REPUBLIKA.CO.ID, YOGYAKARTA -- Pemda DIY diminta mengantisipasi membanjirnya produk batik printing (cetak) ke wilayah setempat. Salah satunya, dengan membuka lokasi khusus bagi pemasaran produk batik cetak tersebut.
"Kita tidak bisa mengelak di Yogyakarta sudah banyak batik printing. Padahal sebenarnya itu bukan batik melainkan tekstil yang bermotif batik," Ketua Dewan Kerajinan Nasional Daerah (Dekranasda) DIY, GKR Hemas, pada wartawan di Kepatihan, Yogyakarta.
Oleh karenanya, ia berharap Pemda DIY membuat keputusan atau mengimbau pedagang agar batik printing ditempatkan pada tempat tersendiri. "Supaya masyarakat juga paham dan ada pembelajaran bahwa ada batik tulis dan printing," ujarnya.
Bahkan apabila diperlukan ada peraturan bagaimana batik printing tidak dilarang, melainkan ditempatkan satu counter tersendiri. Ia mengungkapkan batik yang ada di Yogyakarta ini bukan hanya buatan dari pengrajin lokal, melainkan dari seluruh daerah, seperti Cirebon, Pekalongan, Rembang, hingga Madura.
"Di sini akan terjadi pasar dan sebetulnya bagi para pengrajin batik supaya mendapat tempat yang baik," katanya.
Lebih lanjut permaisuri Sri Sultan Hamengku Buwono X ini juga mengatakan bahwa harga jual batik tulis tidak selalu mahal. "Saya baru-baru ini ke Madura, ternyata batik tulis di Madura itu tidak mahal. Bahkan ada yang harganya Rp 40 ribu," ujarnya.
Di Madura, lanjut Hemas, masih mempunyai sistem tradisional yang dulu pernah ada diYogyakarta, tetapi sekarang sudah tidak ada. Yakni mereka pergi ke pasar mengambil kain mori dan membeli malam.
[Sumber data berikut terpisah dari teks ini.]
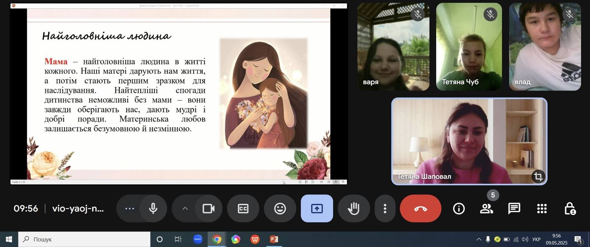Expand video settings chevron next to camera

coord(185,209)
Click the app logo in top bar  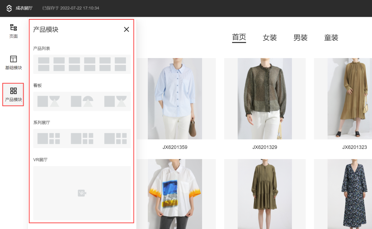9,8
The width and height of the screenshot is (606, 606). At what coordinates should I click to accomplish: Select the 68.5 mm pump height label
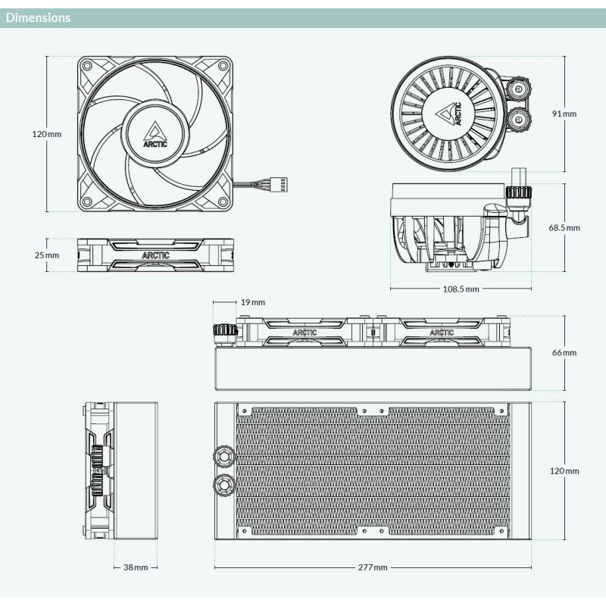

Lima hari kemudian mereka ambil mori lagi dan menjual batiknya untuk membeli beras dan kebutuhan lainnya.
"Hebatnya di sana satu keluarga bisa membatik sehingga dalam sehari bisa selesai beberapa kain batik. Hal seperti ini di Yogyakarta harus dihidupkan lagi," jelasnya.